Neste contexto, o Projeto de Lei 528/21, que tramita na Câmara dos Deputados, propõe criar dois sistemas: o Sistema Nacional de Registro de Compensações de Gases de Efeito Estufa (SNRC) e o Sistema Brasileiro de Comércio de Emissões (SBCE).
Os dois sistemas abrangeriam os mercados regulado e voluntário de créditos de carbono, e seriam independentes e complementares. Ao abarcar ambos e estabelecer uma governança, o escopo do projeto torna-se amplo, com mecanismos de controle e transparência, objetivando garantir segurança e confiabilidade aos créditos registrados e comercializados.
É importante que o Setor Elétrico Brasileiro tenha suas baixas emissões reconhecidas nos mecanismos a serem estabelecidos. Assim, os períodos de compromisso e os limites máximos de emissões devem ser estabelecidos de forma proporcional à participação do setor no volume de emissões do país.
Somente a título de exemplo, em 2018, o Brasil ocupava a terceira posição em número de projetos, com 342 atividades registradas (4,4% de projeto de MDL no mundo), sendo que em primeiro lugar se encontrava a China, com 3.763 (48,4%), e em segundo a Índia, com 1.642 projetos (21,1%) (IPEA, 2018).
Logo vê-se que o Brasil, principalmente no que se refere ao SEB, tem grande potencial no papel de “vendedor” ou “ofertante” de créditos de carbono, podendo se beneficiar de mecanismos intersetoriais abrangentes e, principalmente, de mecanismos internacionais.
Abre-se também espaço para uma integração entre os diferentes benefícios ambientais, iniciando-se pela geração de energia limpa, e podendo estender-se à recuperação das matas marginais aos grandes rios.
O Setor Elétrico Brasileiro tem muito a se desenvolver com a eliminação de reservas de mercado e com o uso de incentivos econômicos que promovam eficiência e ganhos reais de produtividade.
Assim, a abertura de mercado deve ser entendida de forma ampla, dando liberdade aos consumidores, ampliando o acesso aos mercados de energia da América Latina, e desenvolvendo novos mercados, como o de carbono e o de hidrogênio.

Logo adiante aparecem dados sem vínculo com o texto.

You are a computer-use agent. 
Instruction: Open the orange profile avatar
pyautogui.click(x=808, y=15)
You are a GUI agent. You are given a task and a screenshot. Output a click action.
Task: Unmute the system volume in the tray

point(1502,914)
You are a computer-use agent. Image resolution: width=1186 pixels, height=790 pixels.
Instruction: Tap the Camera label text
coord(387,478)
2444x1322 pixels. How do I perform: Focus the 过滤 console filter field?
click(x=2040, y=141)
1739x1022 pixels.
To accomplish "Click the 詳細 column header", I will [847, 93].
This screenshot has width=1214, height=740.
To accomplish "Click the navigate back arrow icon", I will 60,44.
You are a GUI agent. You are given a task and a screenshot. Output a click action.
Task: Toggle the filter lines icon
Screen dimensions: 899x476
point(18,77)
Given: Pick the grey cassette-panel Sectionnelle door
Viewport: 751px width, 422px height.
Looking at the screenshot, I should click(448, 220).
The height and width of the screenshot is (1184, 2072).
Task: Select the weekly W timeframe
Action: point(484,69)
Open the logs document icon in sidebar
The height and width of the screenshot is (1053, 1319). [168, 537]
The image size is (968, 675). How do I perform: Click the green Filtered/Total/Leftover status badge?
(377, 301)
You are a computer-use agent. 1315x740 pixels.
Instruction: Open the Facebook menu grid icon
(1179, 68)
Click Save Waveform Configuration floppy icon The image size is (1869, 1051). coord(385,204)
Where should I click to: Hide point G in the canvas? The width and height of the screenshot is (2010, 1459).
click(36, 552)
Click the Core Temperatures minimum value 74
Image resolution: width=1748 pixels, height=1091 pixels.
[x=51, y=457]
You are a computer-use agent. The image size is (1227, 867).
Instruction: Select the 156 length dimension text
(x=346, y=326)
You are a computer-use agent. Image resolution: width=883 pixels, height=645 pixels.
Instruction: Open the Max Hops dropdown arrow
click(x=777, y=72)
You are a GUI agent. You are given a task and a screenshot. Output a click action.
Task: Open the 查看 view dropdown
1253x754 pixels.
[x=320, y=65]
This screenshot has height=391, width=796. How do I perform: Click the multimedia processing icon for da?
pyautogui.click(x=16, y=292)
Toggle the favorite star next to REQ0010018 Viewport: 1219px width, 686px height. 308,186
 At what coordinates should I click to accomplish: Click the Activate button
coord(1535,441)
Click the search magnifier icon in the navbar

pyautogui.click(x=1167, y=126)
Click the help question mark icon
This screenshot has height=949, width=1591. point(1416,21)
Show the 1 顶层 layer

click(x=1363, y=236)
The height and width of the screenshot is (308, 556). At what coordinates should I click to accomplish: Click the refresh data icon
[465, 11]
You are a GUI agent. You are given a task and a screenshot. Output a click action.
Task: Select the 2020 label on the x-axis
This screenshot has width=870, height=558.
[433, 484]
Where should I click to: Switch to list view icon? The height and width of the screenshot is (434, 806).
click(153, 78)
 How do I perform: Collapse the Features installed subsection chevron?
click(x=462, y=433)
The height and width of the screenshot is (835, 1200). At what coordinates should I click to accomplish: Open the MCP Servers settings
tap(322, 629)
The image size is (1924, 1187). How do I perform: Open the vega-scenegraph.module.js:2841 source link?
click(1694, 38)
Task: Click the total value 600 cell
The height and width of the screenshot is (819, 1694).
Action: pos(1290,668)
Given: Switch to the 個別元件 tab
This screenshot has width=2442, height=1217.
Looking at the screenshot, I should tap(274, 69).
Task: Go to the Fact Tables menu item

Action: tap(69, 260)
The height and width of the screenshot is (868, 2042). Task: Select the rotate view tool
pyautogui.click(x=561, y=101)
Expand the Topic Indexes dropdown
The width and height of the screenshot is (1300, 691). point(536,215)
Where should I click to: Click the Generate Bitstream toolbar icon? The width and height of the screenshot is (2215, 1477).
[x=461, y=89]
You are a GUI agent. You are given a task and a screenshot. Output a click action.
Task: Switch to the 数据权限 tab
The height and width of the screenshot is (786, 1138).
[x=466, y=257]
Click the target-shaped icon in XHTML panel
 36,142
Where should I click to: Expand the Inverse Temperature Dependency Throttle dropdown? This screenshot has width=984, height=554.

Uma das ações concretas mais prioritárias neste momento é a publicação de um calendário para que todos os consumidores possam ser livres para escolher os seus fornecedores de energia. Essa medida, além de crucial, deve ser divulgada por campanhas informativas extensivas, de forma a permitir que a população compreenda o impacto e a importância da liberalização do mercado de energia.
Atenção especial deve ser dada evitar que novos subsídios sejam criados, caracterizando novas transferências de renda sem transparência, e aumentado o valor da conta de luz da população.